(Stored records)
########################################

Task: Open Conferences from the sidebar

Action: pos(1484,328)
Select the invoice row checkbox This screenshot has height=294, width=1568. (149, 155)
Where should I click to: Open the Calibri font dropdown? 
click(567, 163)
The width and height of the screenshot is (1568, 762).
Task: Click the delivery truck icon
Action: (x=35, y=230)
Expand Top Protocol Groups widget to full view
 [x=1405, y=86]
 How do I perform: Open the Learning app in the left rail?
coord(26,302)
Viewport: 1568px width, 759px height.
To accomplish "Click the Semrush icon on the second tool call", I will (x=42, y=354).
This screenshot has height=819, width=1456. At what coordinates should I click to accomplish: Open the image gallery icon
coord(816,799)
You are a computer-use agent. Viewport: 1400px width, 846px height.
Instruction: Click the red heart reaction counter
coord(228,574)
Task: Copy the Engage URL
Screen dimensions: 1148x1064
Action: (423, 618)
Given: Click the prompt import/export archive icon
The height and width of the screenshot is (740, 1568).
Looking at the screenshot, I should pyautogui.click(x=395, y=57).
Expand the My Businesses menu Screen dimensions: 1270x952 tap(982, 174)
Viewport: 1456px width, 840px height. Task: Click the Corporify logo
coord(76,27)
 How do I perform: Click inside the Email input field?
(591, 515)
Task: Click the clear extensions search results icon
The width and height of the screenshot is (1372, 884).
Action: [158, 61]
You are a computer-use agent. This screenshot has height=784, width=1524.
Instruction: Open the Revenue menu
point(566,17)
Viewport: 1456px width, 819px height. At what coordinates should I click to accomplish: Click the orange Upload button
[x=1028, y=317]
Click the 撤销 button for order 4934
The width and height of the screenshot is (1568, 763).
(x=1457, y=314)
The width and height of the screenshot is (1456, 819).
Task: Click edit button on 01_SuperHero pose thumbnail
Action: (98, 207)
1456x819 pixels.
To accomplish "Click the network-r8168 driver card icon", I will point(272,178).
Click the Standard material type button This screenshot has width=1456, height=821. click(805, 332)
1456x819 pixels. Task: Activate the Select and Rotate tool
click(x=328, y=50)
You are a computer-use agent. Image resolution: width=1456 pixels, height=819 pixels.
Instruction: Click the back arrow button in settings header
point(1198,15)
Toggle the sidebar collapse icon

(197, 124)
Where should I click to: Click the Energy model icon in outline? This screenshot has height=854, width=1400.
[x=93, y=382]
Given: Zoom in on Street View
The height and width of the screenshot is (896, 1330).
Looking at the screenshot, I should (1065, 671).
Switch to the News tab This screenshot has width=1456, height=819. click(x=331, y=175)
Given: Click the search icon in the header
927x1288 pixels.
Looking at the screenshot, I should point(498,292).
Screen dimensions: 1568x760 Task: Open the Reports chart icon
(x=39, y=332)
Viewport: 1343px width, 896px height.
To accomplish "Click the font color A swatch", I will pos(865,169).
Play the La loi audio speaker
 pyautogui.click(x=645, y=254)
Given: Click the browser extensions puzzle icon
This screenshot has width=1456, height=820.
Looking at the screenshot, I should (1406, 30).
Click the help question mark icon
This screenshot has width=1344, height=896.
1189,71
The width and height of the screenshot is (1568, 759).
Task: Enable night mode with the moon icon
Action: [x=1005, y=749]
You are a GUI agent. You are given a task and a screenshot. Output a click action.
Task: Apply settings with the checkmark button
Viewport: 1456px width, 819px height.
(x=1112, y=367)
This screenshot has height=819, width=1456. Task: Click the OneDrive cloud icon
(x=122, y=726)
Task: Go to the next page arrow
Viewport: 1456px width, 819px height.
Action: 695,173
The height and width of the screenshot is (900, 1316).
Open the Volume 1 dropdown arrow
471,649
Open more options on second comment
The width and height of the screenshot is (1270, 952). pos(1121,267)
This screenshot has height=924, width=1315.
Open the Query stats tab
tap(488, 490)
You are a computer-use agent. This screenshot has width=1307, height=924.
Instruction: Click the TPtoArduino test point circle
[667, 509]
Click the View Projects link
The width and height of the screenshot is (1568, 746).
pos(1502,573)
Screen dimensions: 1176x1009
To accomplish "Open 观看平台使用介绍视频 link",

########################################

Instructions to follow
Scan the entries for lines holding the string "search", then copy every one of them.

Solution to the exercise
Task: Click the clear extensions search results icon
Given: Click the search icon in the header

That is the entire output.